Pembesaran prostat menyebabkan penyempitan lumen uretra pars prostatika dan
menghambat aliran urin. Keadaan ini menyebabkan perningkatan tekanan intravesika.
Untuk dapat mengeluarkan urin, buli-buli harus berkontraksi lebih kuat guna melawan
tahanan itu.kontraksi yang terus menerus ini menyebabkan perubahan anatomi buli-buli
berupa hipertropi otot detrusor, trabekulasi, terbentuknya selula, sakula, dan divertikel
buli-buli. Perubahan struktur pada buli-buli tersebut, oleh pasien dirasakan sebagai
keluhan pada saluran kemih sebelah bawah atau lower urinary tract sympto (LUTS) yang
dahulu dikenal sebagai dengan gejala protatismus.

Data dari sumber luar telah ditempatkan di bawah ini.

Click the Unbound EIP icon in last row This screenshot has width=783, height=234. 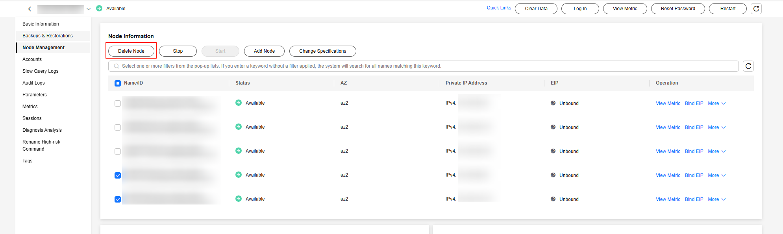click(553, 199)
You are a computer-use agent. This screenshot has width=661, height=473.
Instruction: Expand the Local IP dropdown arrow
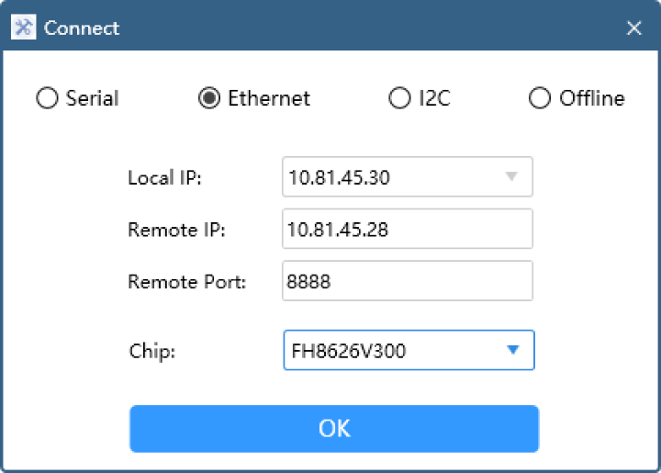pos(511,176)
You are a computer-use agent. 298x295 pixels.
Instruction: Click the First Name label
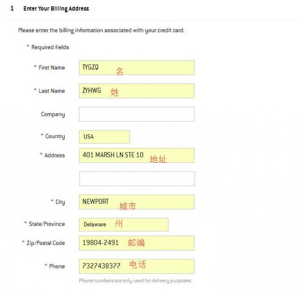pyautogui.click(x=51, y=68)
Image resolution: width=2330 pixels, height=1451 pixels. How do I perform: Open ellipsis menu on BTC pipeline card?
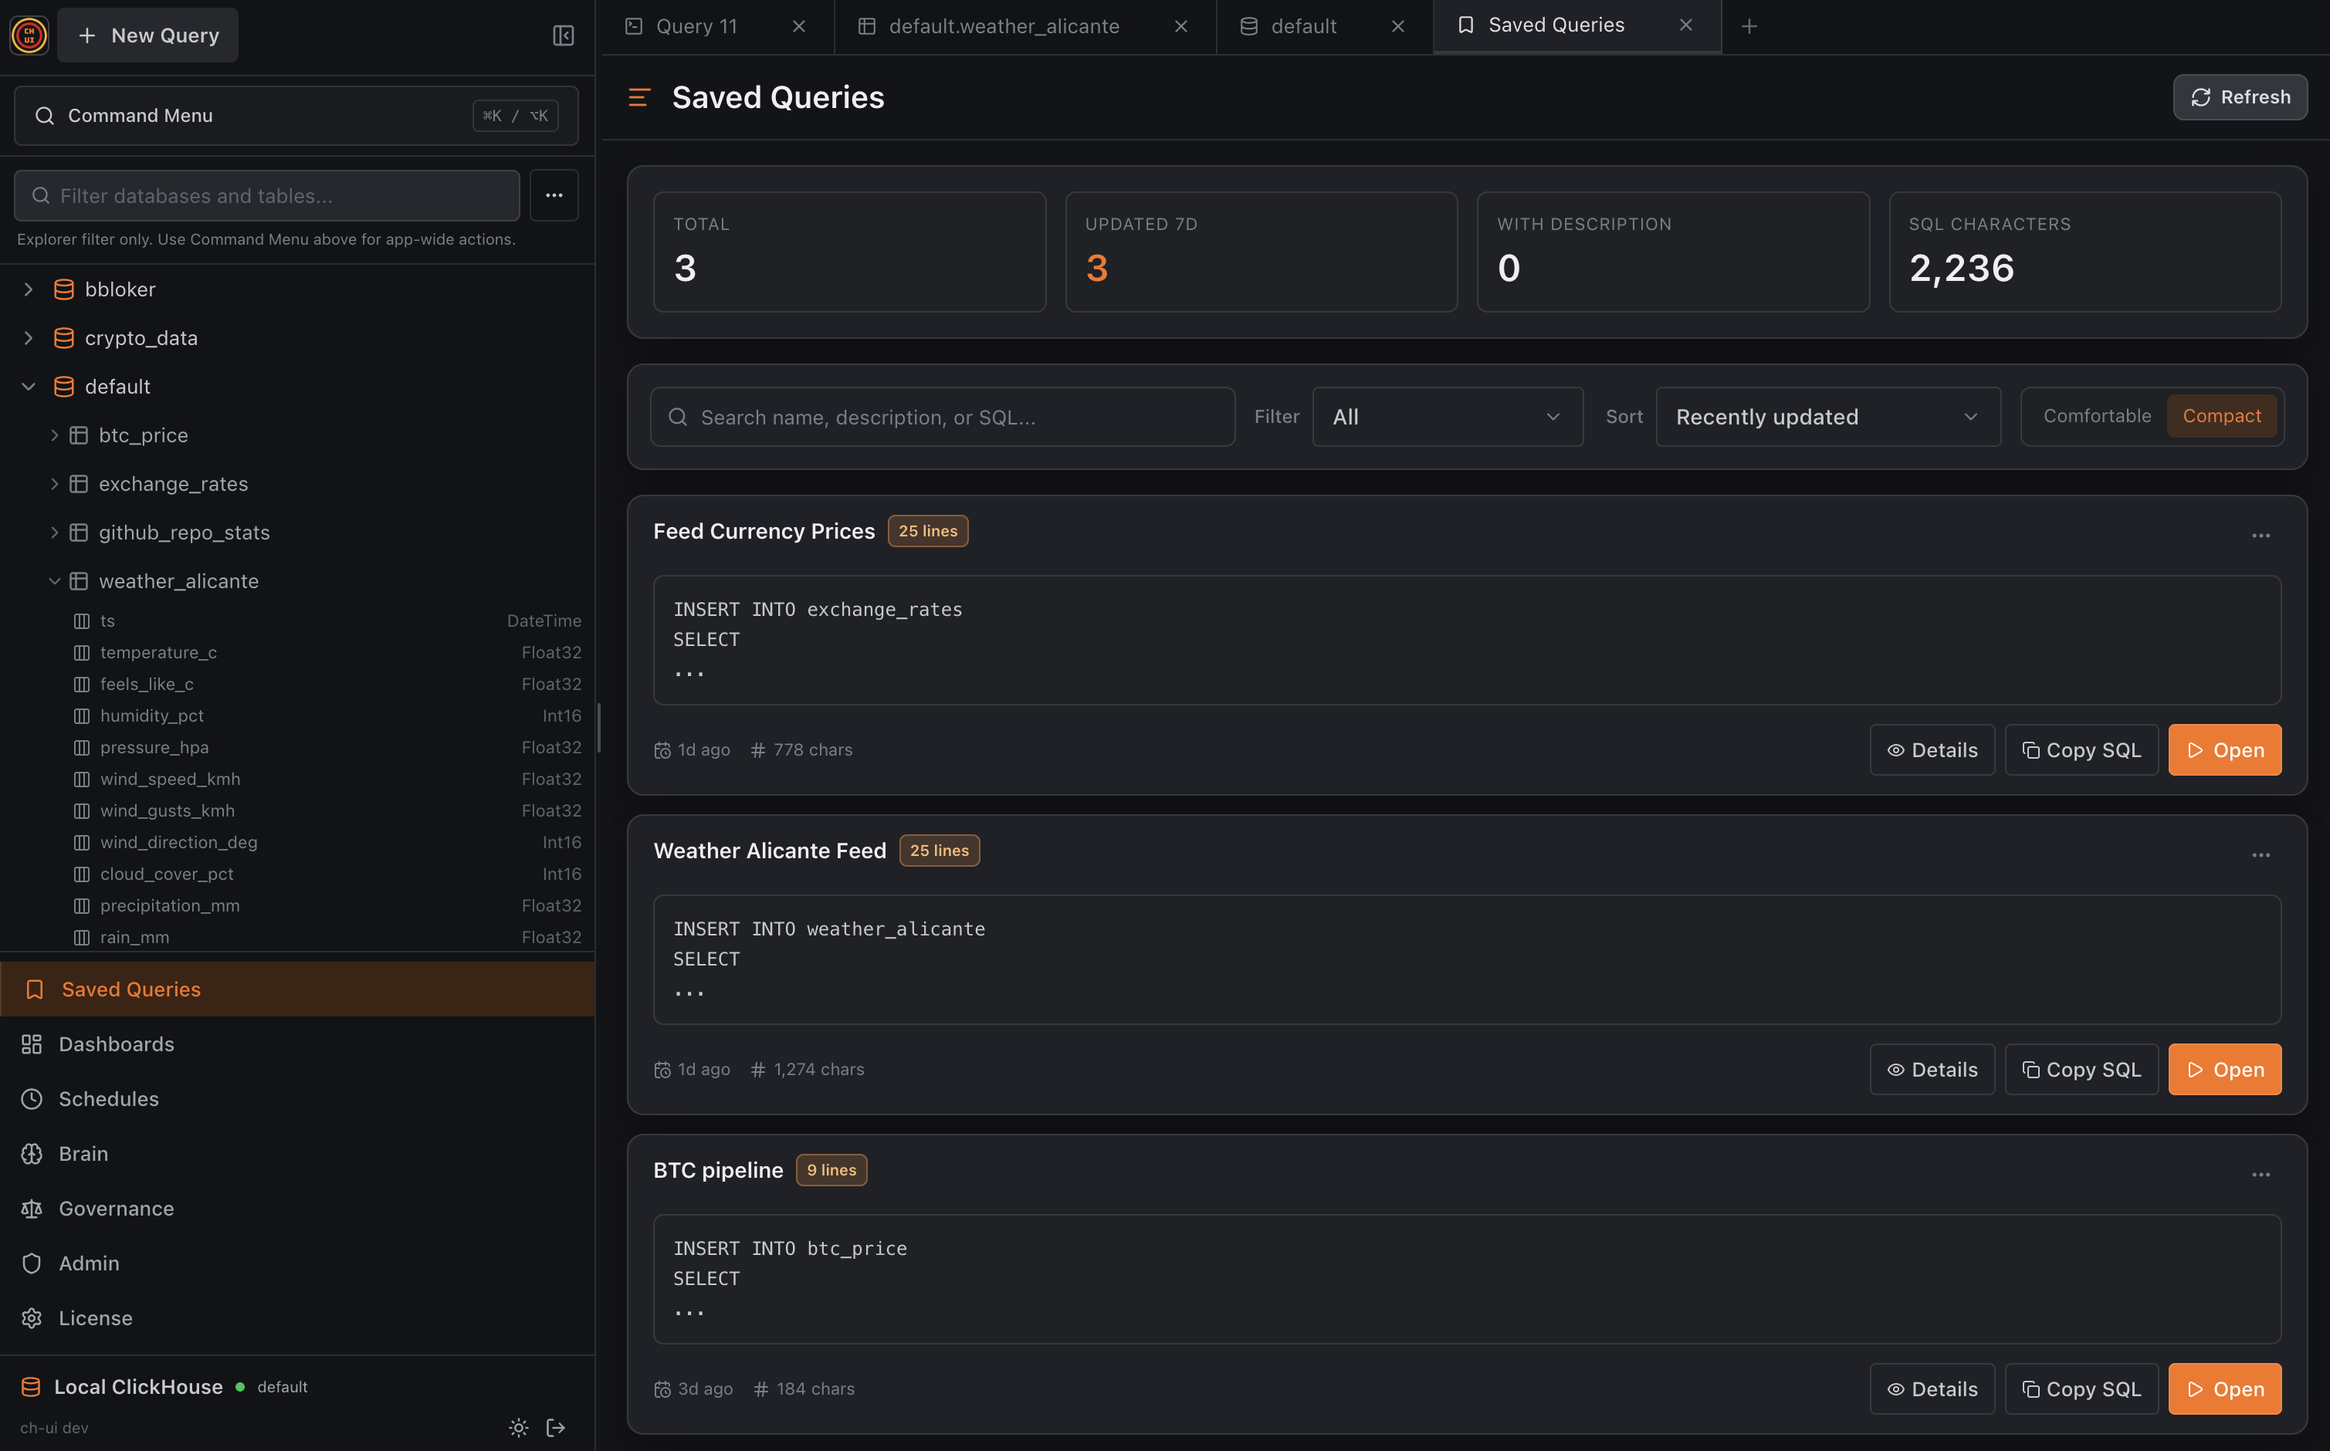(x=2260, y=1175)
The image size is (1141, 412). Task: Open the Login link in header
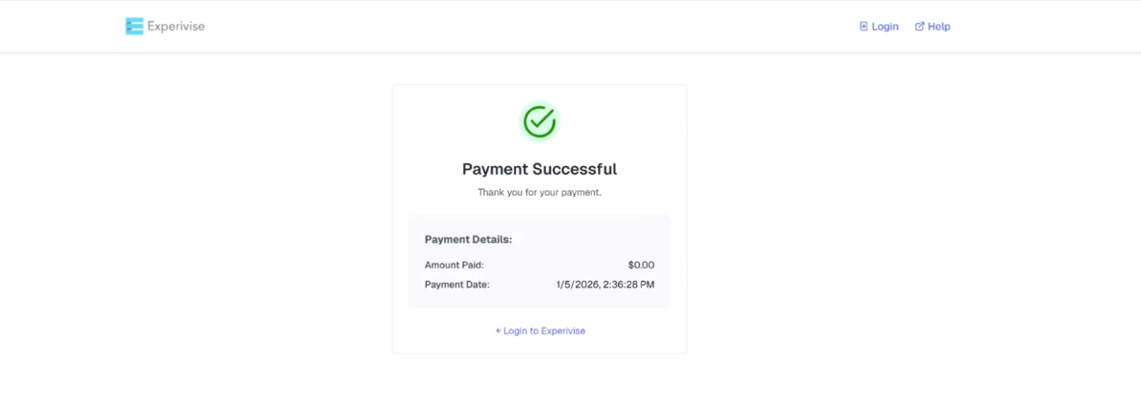(x=884, y=27)
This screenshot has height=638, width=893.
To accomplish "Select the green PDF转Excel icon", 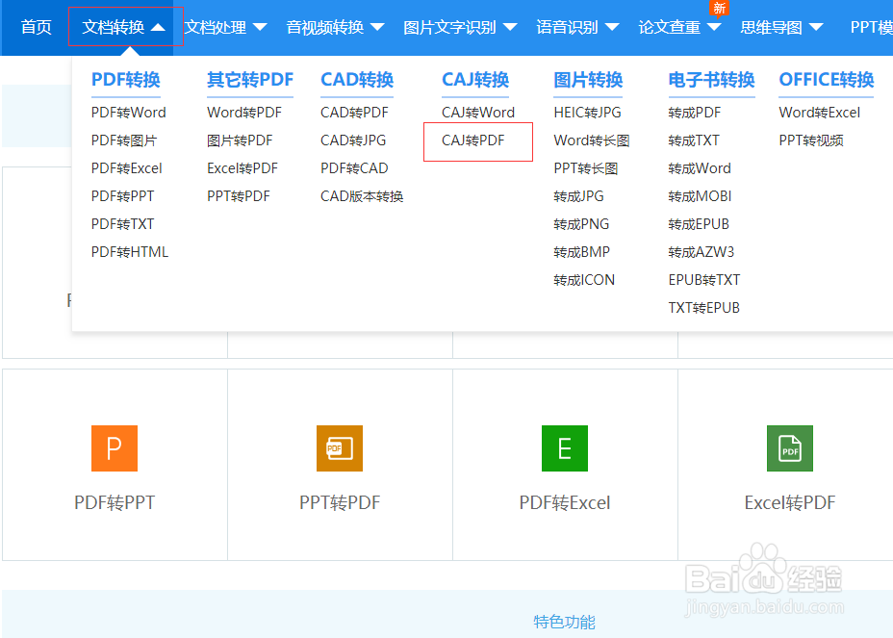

Tekanan intravesika yang tinggi diteruskan ke seluruh bagian buli-buli tidak terkecuali
pada kedua muara ureter. Tekanan pada kedua ureter ini dapat menimbulkan aliran
balik dari buli-buli ke ureter atau terjadi refluk vesiko-ureter. Keadaan ini jika
berlangsung terus akan mengakibatkan hidroureter, hidronefrosis, bahkan akhirnya
dapat jatuh ke dalam gagal ginjal.
Obstruksi yang diakibatkan oleh hiperplasia prostat tidak hanya disebabkan oleh
adanya massa prostat yang nmenyumbat uretra posterior, tetapi juga disebabkan oleh
tonus otot polos yang ada pada stroma prostat, kapsul prostat, dan otot polos pada
leher buli-buli. Otot polos ini dipersarafi oleh serabut simpatis yang berasal dari nervus
pudendus.
Pada BPH terjadi rasio peningkatan komponen stroma terhadap epitel. Kalau pada
prostat normal rasio stroma dibanding dengan epitel adalah 2:1, maka pada BPH
rasionya menjadi 4:1. Hal ini menyebabkan pada BPH terjadi peningkatan tonus otot
polos bila dibandingkan dengan prostat normal. Dalam hal ini massa prostat yang
menyebabkan obstruksi komponen statik sedangkan tonus otot polos yang merupakan
komponen dinamik sebagai penyebab obstruksi prostat.
2.5. Gejala Klinis.
Gejala BPH menurut Boyarsky dkk (1977) dibagi atas gejala obstruksi dan gejala
iritatif. Gejala obstruksi disebabkan oleh karena penyempitan uretra pars prostatika
karena didesak oleh prostat yang membesar dan kegagalan otot detrusor umtuk
7 | B P H
berkontraksi cukup kuat dan atau cukup lama sehingga kontraksi terputus-putus. Gejala
yang muncul antara lain adalah :
1. Harus menunggu pada permulaan miksi (Hesistency)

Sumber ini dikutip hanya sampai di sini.